Speech and Language
Through our Selective Medical Services we are able to assist with Speech and Language. Speech and Language therapists (SLPs) as they are known can help in many difference ways.
What Is Speech-Language Therapy?
Speech-language therapy is the treatment for most kids with speech and/or language disorders.
What Are Speech Disorders?
A speech disorder refers to a problem with making sounds. Speech disorders include:
- Articulation disorders: These are problems with making sounds in syllables, or saying words incorrectly to the point that listeners can't understand what's being said.
- Fluency disorders: These include problems such as stuttering, in which the flow of speech is interrupted by unusual stops, partial-word repetitions ("b-b-boy"), or prolonging sounds and syllables (sssssnake).
- Resonance or voice disorders: These are problems with the pitch, volume, or quality of the voice that distract listeners from what's being said. These types of disorders may also cause pain or discomfort for a child when speaking.
What Are Language Disorders?
A language disorder refers to a problem understanding or putting words together to communicate ideas.
Language disorders can be either receptive or expressive:
- Receptive disorders are problems with understanding or processing language.
- Expressive disorders are problems with putting words together, having a limited vocabulary, or being unable to use language in a socially appropriate way.
- Cognitive-communication disorders are problems with communication skills that involve memory, attention, perception, organization, regulation, and problem solving.
What Are Feeding Disorders?
Dysphagia/oral feeding disorders are disorders in the way someone eats or drinks. They include problems with chewing and swallowing, coughing, gagging, and refusing foods.
What Do SLPs Do?
In speech-language therapy, an SLP works with a child one-on-one, in a small group, or in a classroom to overcome problems.
Therapists use a variety of strategies, including:
- Language intervention activities: The SLP will interact with a child by playing and talking, using pictures, books, objects, or ongoing events to stimulate language development. The therapist may model correct vocabulary and grammar, and use repetition exercises to build language skills.
- Articulation therapy: Articulation, or sound production, exercises involve having the therapist model correct sounds and syllables in words and sentences for a child, often during play activities. The level of play is age-appropriate and related to the child's specific needs. The SLP will show the child how to make certain sounds, such as the "r" sound, and may show how to move the tongue to make specific sounds.
- Oral-motor/feeding and swallowing therapy: The SLP may use a variety of oral exercises — including facial massage and various tongue, lip, and jaw exercises — to strengthen the muscles of the mouth for eating, drinking, and swallowing. The SLP may also introduce different food textures and temperatures to increase a child's oral awareness during eating and swallowing.

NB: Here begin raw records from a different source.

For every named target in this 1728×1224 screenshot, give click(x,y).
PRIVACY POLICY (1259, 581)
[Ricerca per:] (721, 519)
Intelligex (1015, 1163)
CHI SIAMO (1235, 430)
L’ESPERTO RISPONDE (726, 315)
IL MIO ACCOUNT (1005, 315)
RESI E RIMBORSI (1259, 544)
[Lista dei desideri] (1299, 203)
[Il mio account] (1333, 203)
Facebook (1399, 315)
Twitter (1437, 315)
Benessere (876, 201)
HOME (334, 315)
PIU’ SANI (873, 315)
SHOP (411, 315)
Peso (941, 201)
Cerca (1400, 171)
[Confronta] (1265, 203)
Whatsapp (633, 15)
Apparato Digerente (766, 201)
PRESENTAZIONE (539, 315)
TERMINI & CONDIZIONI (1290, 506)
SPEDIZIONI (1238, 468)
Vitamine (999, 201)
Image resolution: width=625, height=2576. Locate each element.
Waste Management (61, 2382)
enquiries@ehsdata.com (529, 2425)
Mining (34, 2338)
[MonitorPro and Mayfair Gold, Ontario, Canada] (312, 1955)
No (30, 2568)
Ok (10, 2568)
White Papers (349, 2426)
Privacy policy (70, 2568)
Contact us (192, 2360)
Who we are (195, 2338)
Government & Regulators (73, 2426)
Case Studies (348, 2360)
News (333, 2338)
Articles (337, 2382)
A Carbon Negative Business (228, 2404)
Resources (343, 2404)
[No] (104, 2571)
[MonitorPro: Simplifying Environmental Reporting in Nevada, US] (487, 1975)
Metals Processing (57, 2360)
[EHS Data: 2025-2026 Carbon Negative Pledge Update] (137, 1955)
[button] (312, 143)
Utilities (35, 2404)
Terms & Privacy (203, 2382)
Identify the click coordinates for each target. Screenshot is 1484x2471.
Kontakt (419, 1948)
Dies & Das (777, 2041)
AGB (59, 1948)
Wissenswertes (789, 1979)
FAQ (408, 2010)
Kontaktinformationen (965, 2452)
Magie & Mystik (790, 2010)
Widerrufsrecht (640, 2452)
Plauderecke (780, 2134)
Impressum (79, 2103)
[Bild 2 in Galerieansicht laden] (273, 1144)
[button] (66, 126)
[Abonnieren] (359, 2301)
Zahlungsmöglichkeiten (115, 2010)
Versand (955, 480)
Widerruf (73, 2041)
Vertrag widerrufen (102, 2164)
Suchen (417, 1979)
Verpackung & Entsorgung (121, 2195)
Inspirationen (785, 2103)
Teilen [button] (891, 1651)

Why Do Some Kids Need Speech-Language Therapy?
Kids might need speech-language therapy for many reasons, including:
- hearing impairments
- cognitive (intellectual, thinking) or other developmental delays
- weak oral muscles
- chronic hoarseness
- cleft lip or cleft palate
- motor planning problems
- articulation problems
- fluency disorders
- respiratory problems (breathing disorders)
- feeding and swallowing disorders
- traumatic brain injury.
How Can Parents Help?
Parents are key to the success of a child's progress in speech or language therapy. Kids who finish the program quickest and with the longest-lasting results are those whose parents were involved.
Ask our therapist what you can do to help your child. For instance, you can help your child do the at-home activities that the SLP suggests. This ensures the continued progress and carry-over of new skills.